The Sleep Watcher by Rowan Hisayo Buchanan: Seeing things as they are

Cover image for The Sleep Watcher by Rowan Hisayo BuchananI’d enjoyed both Harmless Like You and Starling Days so much that I needed no persuasion to pick up Rowan Hisayo Buchanan’s The Sleep Watcher which follows a young woman looking back to the summer in which she discovered that her beloved father was not the man she thought he was.

The thing about parents is they’re both deadly dull and your first maps of how to live  

Kit was her father’s daughter in the way that Leo was her mother’s son, one always favouring the other. Kit was conceived on a road trip taken by her British mother one summer when she met F, the son of religious parents living in an American small town, who took off with her shortly after they met. They settled by the seaside close to M’s best friend, M working as a therapist while F did a little freelance IT work, composing songs during his insomniac nights. Towards the end of her GCSE year, Kit found herself having strange nocturnal experiences, leaving her body and roaming the town, seeing how others live and coming to an understanding that her parents’ relationship wasn’t what she thought it was. She took up a part time job at the local museum, set her sights on losing her virginity, went to parties on the beach but it was her night walks that revealed the world to her.

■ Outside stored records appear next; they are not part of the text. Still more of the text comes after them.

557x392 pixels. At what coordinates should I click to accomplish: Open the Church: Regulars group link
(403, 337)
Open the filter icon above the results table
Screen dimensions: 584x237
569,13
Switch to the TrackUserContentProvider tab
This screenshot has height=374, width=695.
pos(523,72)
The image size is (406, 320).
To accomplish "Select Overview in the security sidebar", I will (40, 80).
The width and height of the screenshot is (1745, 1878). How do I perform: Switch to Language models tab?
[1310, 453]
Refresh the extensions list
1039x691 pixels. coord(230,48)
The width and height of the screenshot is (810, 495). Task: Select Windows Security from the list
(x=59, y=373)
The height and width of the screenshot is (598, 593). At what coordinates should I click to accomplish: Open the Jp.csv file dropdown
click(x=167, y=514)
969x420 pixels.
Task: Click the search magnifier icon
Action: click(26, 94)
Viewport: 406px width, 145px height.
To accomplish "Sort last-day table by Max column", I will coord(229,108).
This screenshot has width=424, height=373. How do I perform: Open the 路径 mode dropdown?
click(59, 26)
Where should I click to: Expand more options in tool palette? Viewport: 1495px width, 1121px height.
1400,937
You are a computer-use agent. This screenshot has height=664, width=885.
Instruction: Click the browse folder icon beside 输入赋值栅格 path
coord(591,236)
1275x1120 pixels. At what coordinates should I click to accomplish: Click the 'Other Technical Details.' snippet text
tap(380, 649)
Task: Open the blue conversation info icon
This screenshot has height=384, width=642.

As the summer wore on, her parents’ marriage stretched and frayed. It’s a time that’s shaped her adult relationships and she knows she must explain herself before she asks her lover to live with her.

I thought I had all of this straightened out in my mind. But sometimes if you’ve loved a person for a long time, it does not feel possible to slot them into Good and Evil so neatly  

With the empathy and compassion that characterises her previous novels, Buchanan explores the effects of abuse through the story Kit addresses to her lover as she seeks to explain why she’s never spent a night with her. I was a little wary of the out-of-body device, but it works well; Kit’s story is so immersive that it never feels strained. She’s a little different from other girls but no misfit and has taken for granted the stability of her parents’ relationship despite her father’s lack of direction: F is a man-child while M is a grown-up. K has always assumed that Leo was her mother’s favourite but the revelations of the summer might point at a different explanation. The writing is both subtle and elegant, occasional poetic images sing out from Kit’s narrative, and the effects of coercion and violence, while not brutal, are made clear. Writing from an adolescent’s perspective is a difficult trick to pull off but Buchannan does it well: Kit is convincing, her conflicting feelings about her father sensitively portrayed, and her story compelling. Another Buchanan triumph.

Sceptre Books: London ‎ 9781399710626 256 pages Hardback (Read via NetGalley)

8 thoughts on “The Sleep Watcher by Rowan Hisayo Buchanan: Seeing things as they are”

  1. Somehow I’d not come across this author. Your previous reviews preceded my following your blog/ Anyway, this book is in my library service’s system, and Starling Days is in my own branch, so I’ll have a go at reading one of these very soon. Her books look tempting, if not exactly a beach read.